Широко распространено преувеличенное представление о какой-то баснословной древности китайской культуры, представление, поддерживаемое и самими китайцами. Но в действительности же первые значительные культурные сдвиги на берегах Хуанхэ произошли лишь незадолго до гибели династии Шан-Инь (XVIII—XII вв. до н.э.). В частности, письменность появилась в Китае уже много позже падени Древнего Царства в Египте и исчезновения великой шумерской цивилизации. Культуры, сложившиеся на берегах Нила, Евфрата и Инда, старше китайской. Само Шан-Иньское государство возникло во времена Хаммурапи и Миносской державы на Крите.
Что же создало Срединной империи славу чуть ли не древнейшего в мире центра цивилизации? Безусловно, главную роль в этом сыграло то, что китайское искусство, музыка, литература в целом настолько мало изменялись на протяжении веков, что только специалист в состоянии заметить в них какое-то движение. Пожалуй, ни один народ в мире не сохранил столь целостного и непрерывного потока культурной традиции. Не нужно быть большим знатоком, чтобы усмотреть различие в стиле архаической Геры и Венеры Милосской. Между тем картины китайских художников XVIII или XIX в. поразительно близки к картинам, написанным в Х и XI вв.
Эта стойкость традиции отразилась и на общественных идеалах. Они были столь же единообразны, как и художественные каноны. Законы предков и древних легендарных царей считались высшим источником государственной мудрости. Сяо (почтение к родителям) было цементом, связующим общество, которое мыслилось как некая огромная семья. На вана — правителя или царя — смотрели как на общего отца народа-семьи.
Нигде в древности, кроме, быть может, Греции, мы не встретим такого интереса к вопросам политического устройства, как в Китае. Но если у греков этот интерес приводил к утопиям, социальным экспериментам, то для китайцев он сводился к непрерывной реставрации старины, к упорным попыткам возродить традиционный общественный строй. Даже события в КитаеXX века, при всей их кажущейся «революционности», есть, по сути дела, лишь одна из таких попыток.
Подобно тому как в первобытном обществе племя, род являются всем, а индивидуум — ничем, так и в типично китайском воззрении на общество главным было «целое», его устои и порядок; от личности же требовалось лишь подчинение. Согласно этому воззрению, «народ, правитель, чиновники — все принадлежат в равной степени государству» /4/.

####

Продолжите, пожалуйста, текст о китайской культуре и её традициях, начиная сразу после его последней фразы.

● **Исходные данные**
####

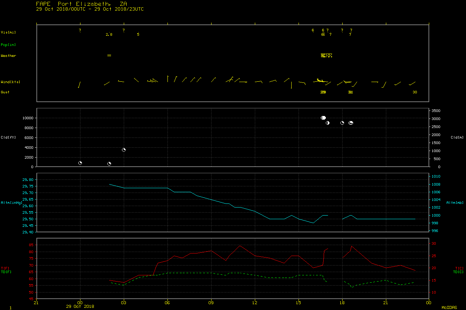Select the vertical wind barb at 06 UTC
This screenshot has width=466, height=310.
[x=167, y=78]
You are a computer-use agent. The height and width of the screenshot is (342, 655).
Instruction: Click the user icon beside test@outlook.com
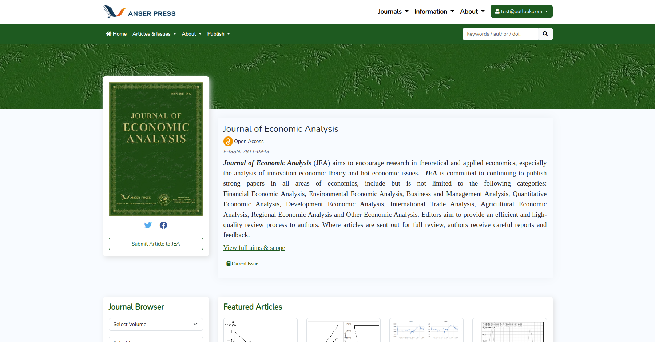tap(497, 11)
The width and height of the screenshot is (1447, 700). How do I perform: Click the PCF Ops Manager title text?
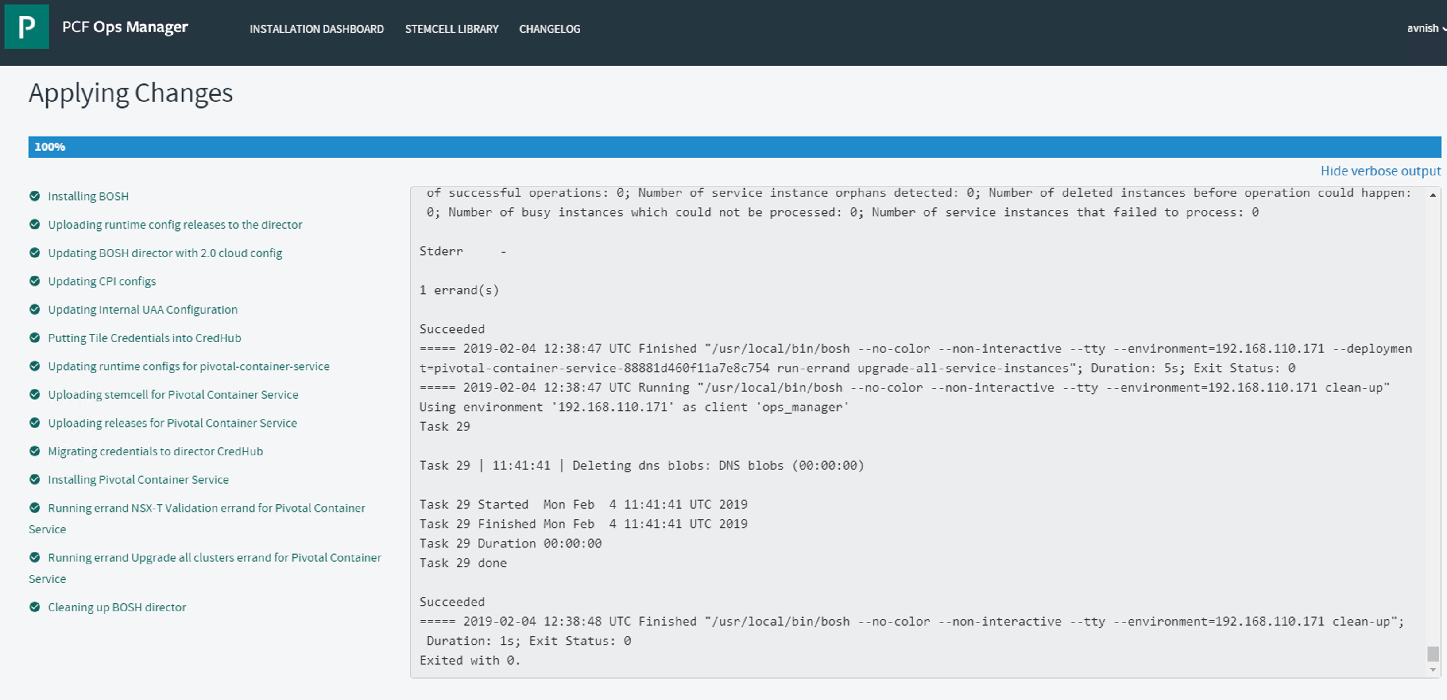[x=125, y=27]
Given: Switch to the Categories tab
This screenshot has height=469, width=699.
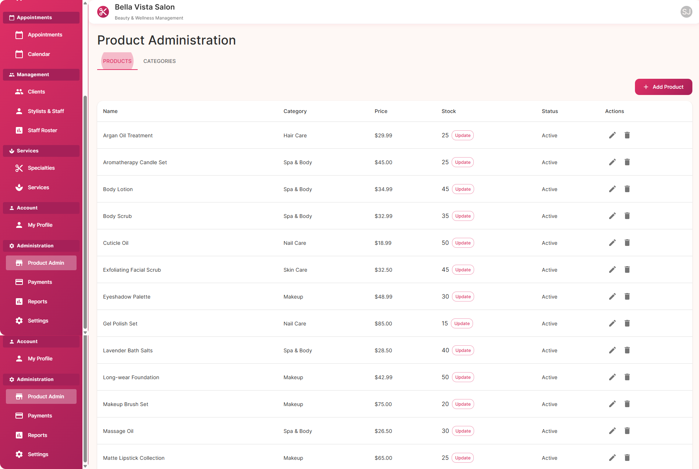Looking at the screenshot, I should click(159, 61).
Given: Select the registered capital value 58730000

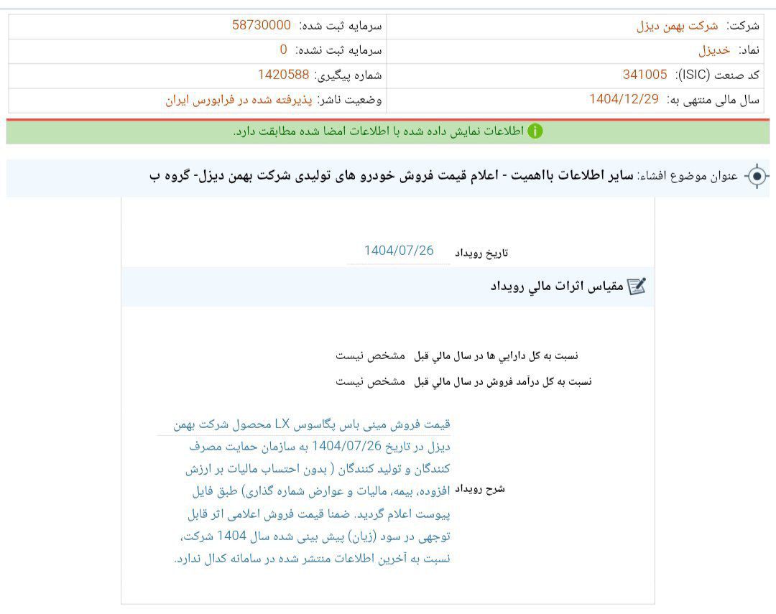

####

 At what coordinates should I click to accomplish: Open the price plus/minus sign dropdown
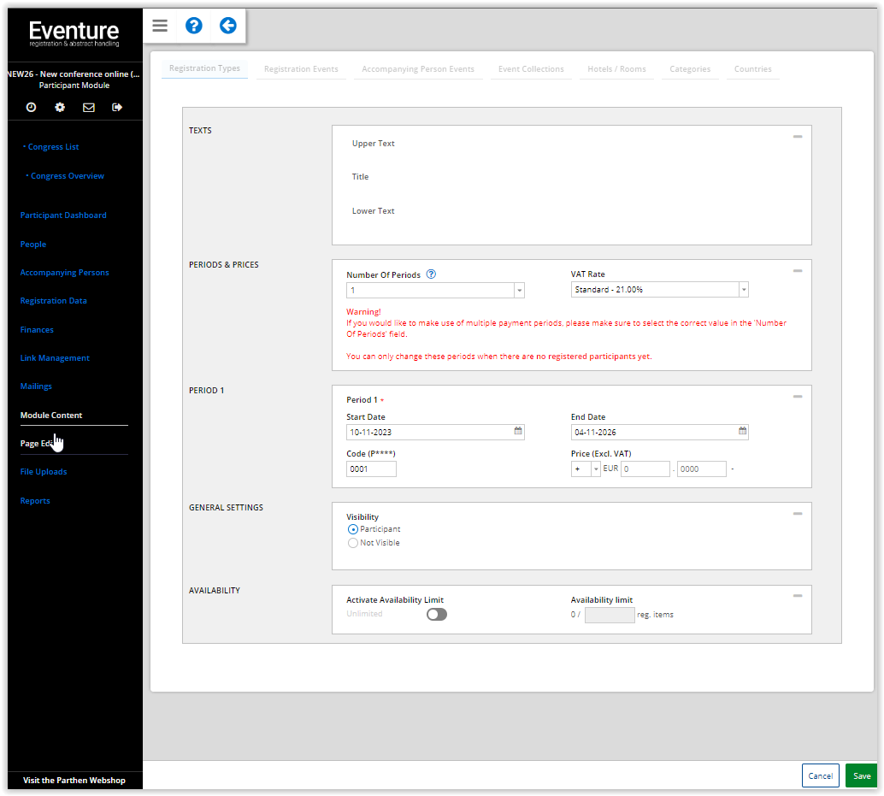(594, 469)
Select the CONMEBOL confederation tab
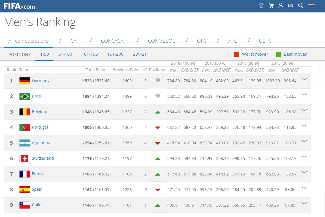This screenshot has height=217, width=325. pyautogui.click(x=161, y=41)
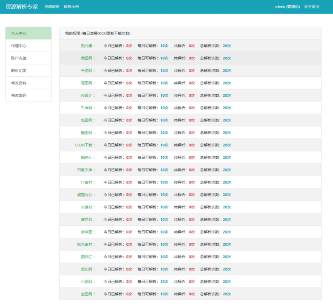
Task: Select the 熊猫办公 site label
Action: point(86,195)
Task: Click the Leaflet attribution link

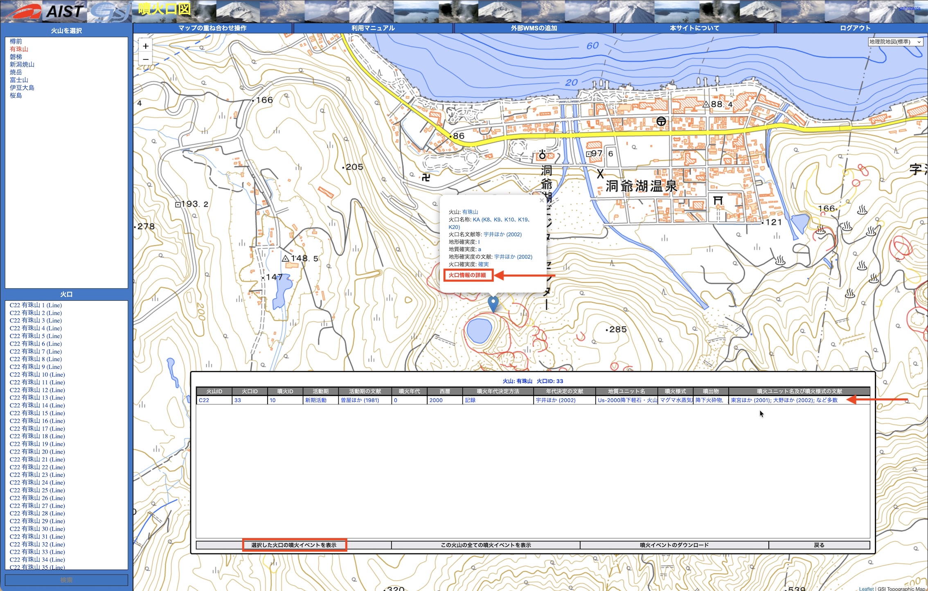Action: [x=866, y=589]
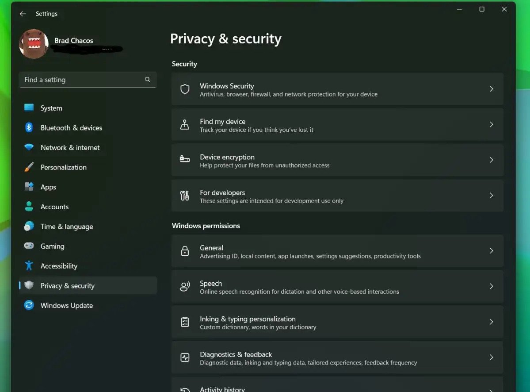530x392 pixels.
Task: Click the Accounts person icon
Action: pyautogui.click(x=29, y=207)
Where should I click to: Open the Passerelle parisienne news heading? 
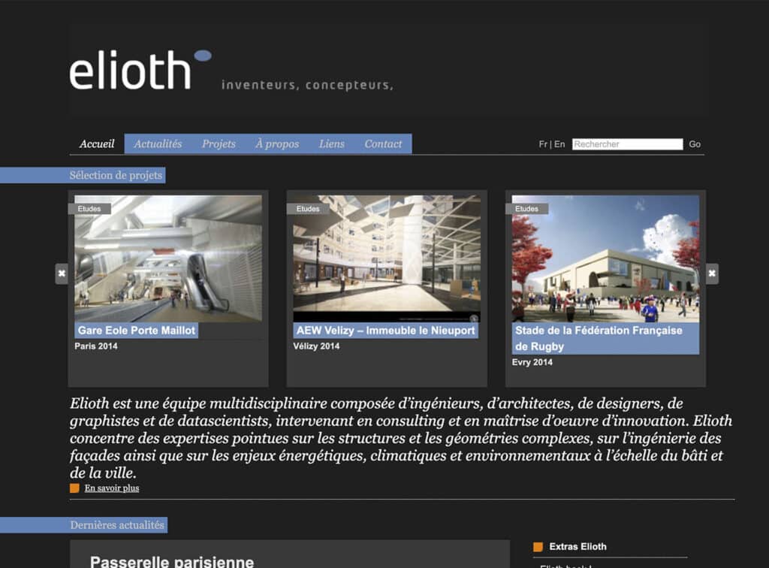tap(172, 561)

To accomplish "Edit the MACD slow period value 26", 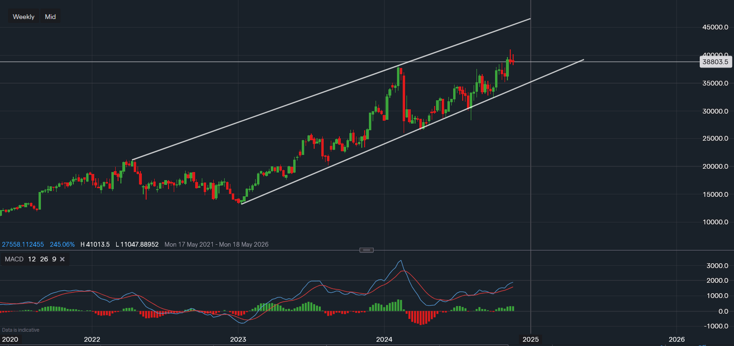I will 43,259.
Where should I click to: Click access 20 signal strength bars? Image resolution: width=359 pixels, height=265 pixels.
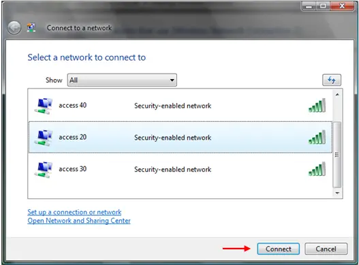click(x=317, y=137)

####

● **Результат**
Неудивительно поэтому, что китайский общественный идеал принял форму своеобразного культа Порядка, унаследованного от древности. В свою очередь пиетет перед древностью был самой благоприятной средой для процветани магизма в религии. Магия была призвана поддерживать не только природный, но и политический порядок. Мистические источники живой веры были буквально задавлены механическим ритуализмом, церемониями и обрядностью. Посюсторонний характер магизма отразился на стремлении китайцев «устроить свои дела на земле». Древнейшие письменные памятники Китая — гадательные надписи — свидетельствуют о том, что людей, вопрошавших богов, интересовали только земные житейские проблемы: начать ли войну, куда двинуться походом, построить ли крепость и т.д. /5/. Не случайно и то, что в Китае довольно рано начала развиваться техника. Бумага и искусство выплавки чугуна, магнитный компас и ветряное колесо были изобретены там за много столетий до того, как все это появилось на Западе.
В то же время не может не бросаться в глаза слабость подлинно религиозного начала в Китае. Китай не создал таких великих религиозных движений, какие возникли в Индии или Палестине. Он был далек от переживаний, вдохновлявших авторов Риг-Веды, псалмов, египетских или вавилонских молитв. Его «священные книги» совершенно не похожи на Упанишады, Библию или буддийскую Трипитаку. В них господствует светский дух, они в лучшем случае поднимаются до холодных этических и философских рассуждений.
Правда, в китайской религии, как и в большинстве языческих культов, сохранились следы первоначального единобожия. Китайцы знали о некоем Верховном Начале, которое называли Тянь, Небо, или Шан-Ди, Господь /6/.
Характерно, однако, что это Высшее Начало почиталось праотцем народа, как бы главой огромной семьи китайцев. Поэтому к нему подобало относитьс с таким же, если не с большим уважением, как в вану, главе рода или старшему в семье. Это «почтительное» отношение выражалось, в частности, жертвоприношениями Небу.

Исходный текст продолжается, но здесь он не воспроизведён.